You should model practical concern for the needs of others and at the same time offer guidance as to the parameters of your teen's involvement. For example, your daughter might want to rescue a friend from an abusive family situation by inviting her to stay at your home. Perhaps you are able to offer a safe haven — certainly an honorable and meaningful action — but you will also need to walk your daughter through some of the realities and details that may not have occurred to her in the rush to help. If you have a particularly generous and tenderhearted teen at home, you will have to pass along a little street wisdom to help prevent her charitable instincts from being soured by encounters with users and abusers who might take advantage of her.

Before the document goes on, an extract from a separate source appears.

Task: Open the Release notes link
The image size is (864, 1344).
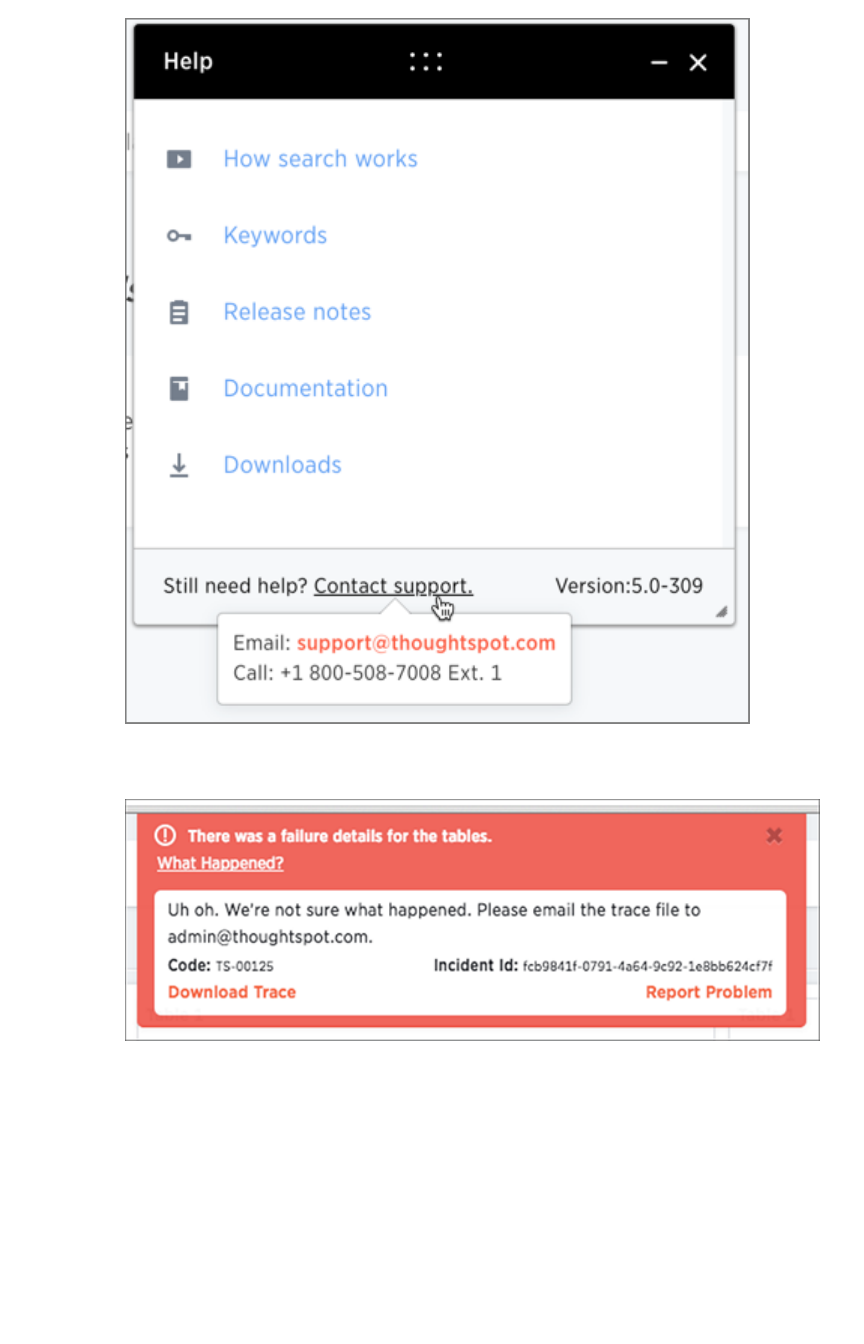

The adolescent years are a crucial period in an individual's development of a worldview — the basic (and often unspoken) assumptions that govern attitudes, decisions and actions. Young people often make decisions during their teens that will set a course for the rest of their lives. Many make permanent spiritual commitments at church, camp, or other events and continue to mature in their faith as the years pass. But these are also years during which fundamental questions about God and the universe are asked, and parents may find their own beliefs (or lack thereof) held up for inspection.
Many teens feel the need to chart a different spiritual course from their parents during these years, a development that can make parents feel very uneasy. What if he turns away from God and all we have taught him over the years? Before you lose too much sleep over this question, remember that your child must eventually make his own decision whether or not to follow God. You can't do it for him. In fact, to some degree an examination of what he has heard as a child is a healthy process because he must understand eventually how his faith applies to adult situations and problems.
Your primary job will be to keep your own relationship with God thriving — which should include meaningful time in prayer for your child(ren) on an ongoing basis. Spiritual vitality that consistently manifests genuine joy, peace and other positive expressions will ultimately communicate more to your adolescent than a lot of clever (or convoluted) answers to his questions. In matters of faith (and in other arenas as well), teenagers are particularly responsive to honesty and integrity and turned off with equal fervor by hypocrisy.
If his need to assert his independence from you spills into the spiritual realm, you may need to entrust his growth in this area to other adults (or even peers) who can positively influence his view of God, faith and the world in general. Youth leaders, teachers, young couples or single adults, or other friends of the family can often "stand in the gap" for you in this area. Do what you can to encourage these contacts and interactions (without being pushy about it) and then leave the results in God's hands.